One issue with default implementation of zero_call_used_regs

Fri Sep 25 14:57:01 GMT 2020

> On Sep 25, 2020, at 7:53 AM, Richard Sandiford <richard.sandiford@arm.com> wrote:
> 
> Qing Zhao <QING.ZHAO@ORACLE.COM> writes:
>> Hi, Richard,
>> 
>> As you suggested, I added a default implementation of the target hook “zero_cal_used_regs (HARD_REG_SET)” as following in my latest patch
>> 
>> 
>> /* The default hook for TARGET_ZERO_CALL_USED_REGS.  */
>> 
>> void
>> default_zero_call_used_regs (HARD_REG_SET need_zeroed_hardregs)
> 
> FWIW, I was suggesting to return the set of registers that are actually
> cleared too.  Here you have the hook emit the asm statement, but IMO the
> way we generate the asm for a given set of registers should be entirely
> target-independent, and happen outside the hook.
> 
> So the hook returning the set of cleared registers does two things:
> 
> (1) It indicates which registers should be clobbered by the asm
>    (which would be generated after calling the hook, but emitted
>    before the sequence of instructions generated by the hook).
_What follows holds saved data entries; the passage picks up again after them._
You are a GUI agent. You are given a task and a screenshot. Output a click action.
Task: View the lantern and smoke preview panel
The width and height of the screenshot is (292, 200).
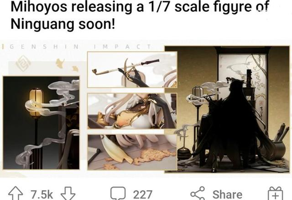41,123
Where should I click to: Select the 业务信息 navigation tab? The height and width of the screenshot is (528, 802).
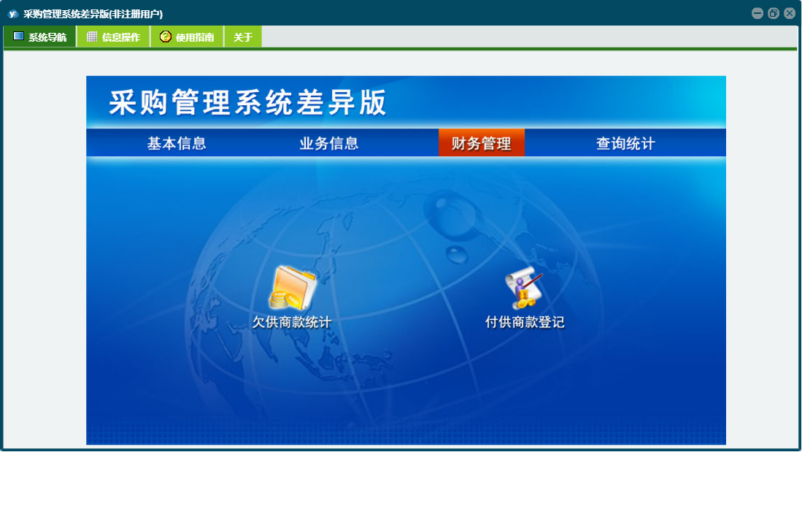click(329, 143)
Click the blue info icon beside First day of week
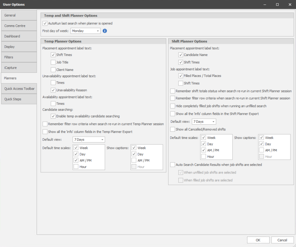 [105, 31]
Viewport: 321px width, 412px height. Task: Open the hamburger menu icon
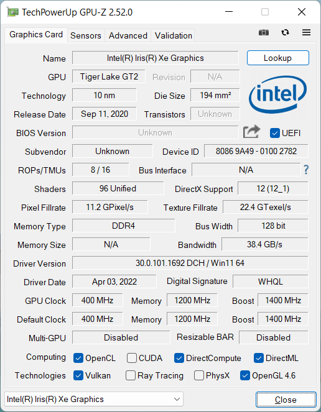click(306, 32)
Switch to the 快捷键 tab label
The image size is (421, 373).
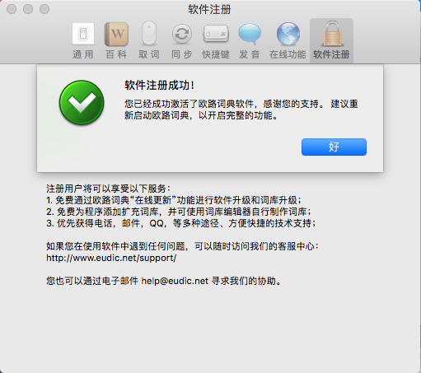(x=216, y=54)
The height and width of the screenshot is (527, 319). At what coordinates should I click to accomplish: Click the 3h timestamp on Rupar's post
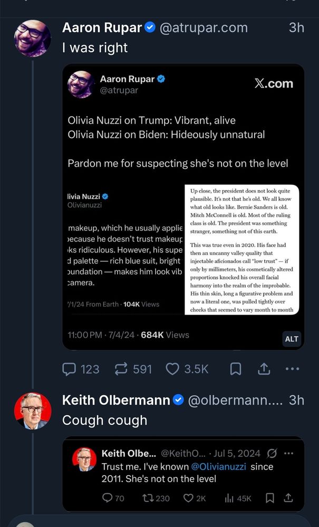point(296,28)
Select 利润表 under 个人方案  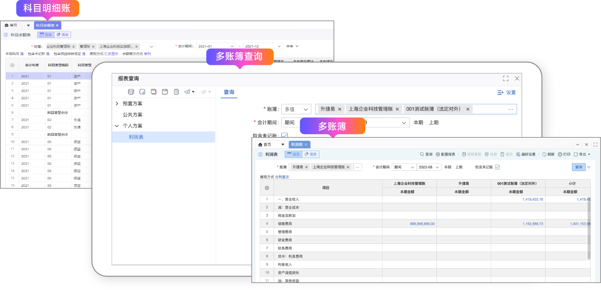(136, 137)
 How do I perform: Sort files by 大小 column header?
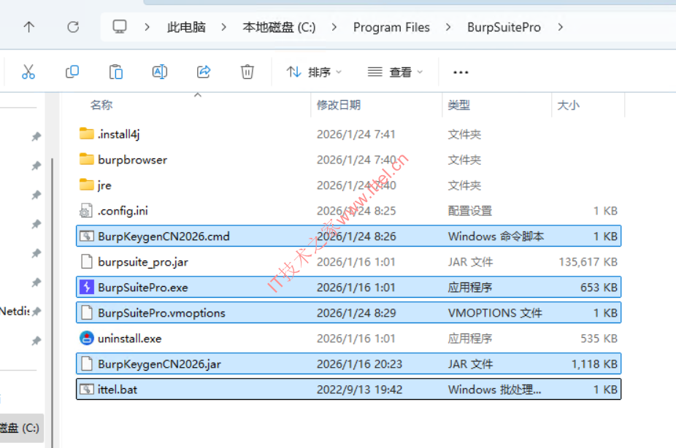[x=568, y=105]
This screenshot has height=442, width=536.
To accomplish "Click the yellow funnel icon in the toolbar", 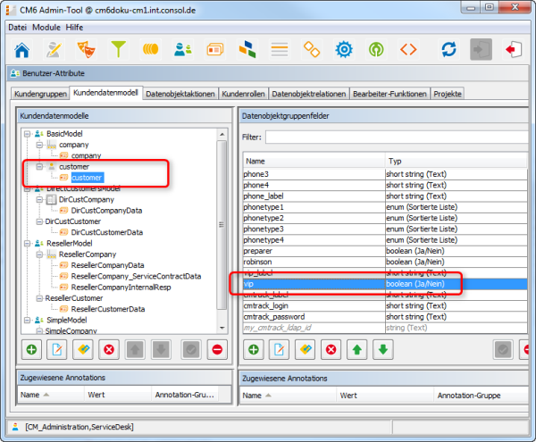I will click(118, 48).
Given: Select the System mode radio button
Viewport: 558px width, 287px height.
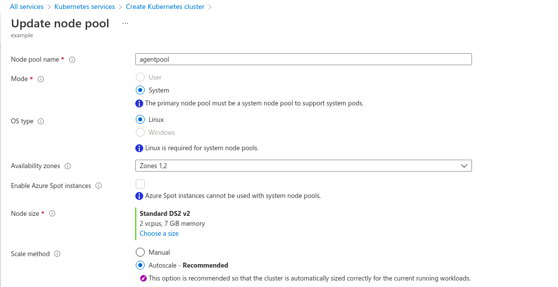Looking at the screenshot, I should coord(140,90).
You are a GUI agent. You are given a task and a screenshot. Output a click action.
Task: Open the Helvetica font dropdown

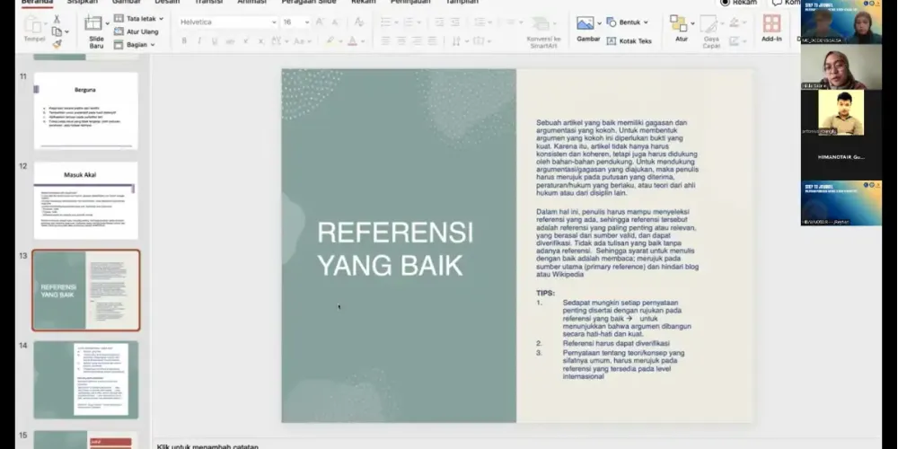[x=228, y=22]
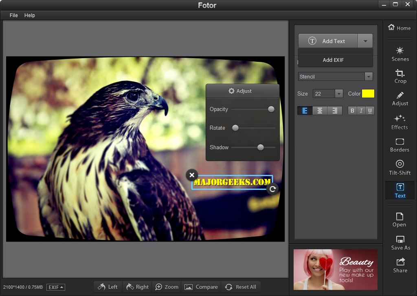Open the font Size dropdown
417x296 pixels.
(338, 94)
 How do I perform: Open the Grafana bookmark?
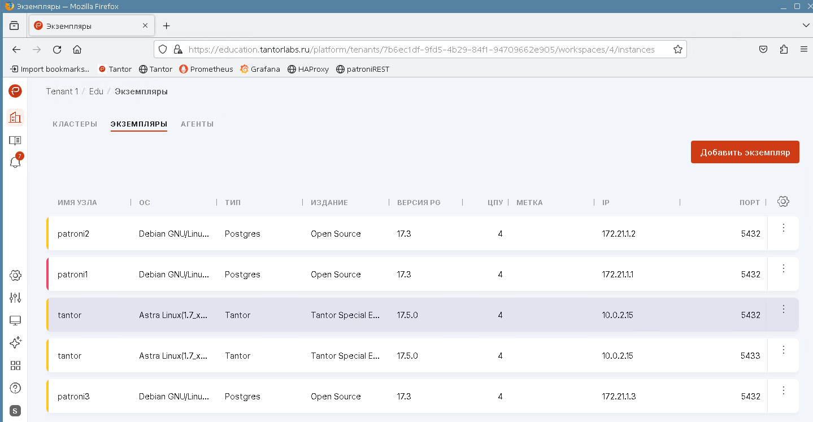pos(260,69)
For this purpose, this hook should return a Set of RTX that hold the cleared registers, a HARD_REG_SET is not enough.

Since in the ASM_OPERANDS, we will need the RTX for the register (not the REGNO).

Which data structure in GCC should be used here to hold this returned value as Set of RTX ?
> 
> (2) It indicates which registers should be treated as live on return.
> 
> FWIW, for (2), I'd recommend storing the returned HARD_REG_SET in crtl.

Instead of storing this info in crtl, in my current patch, I added the following in “df-scan.c":
+static HARD_REG_SET zeroed_reg_set;

And routines that manipulate this HARD_REG_SET. 
I think that this should serve the same purpose as storing it to crtl? 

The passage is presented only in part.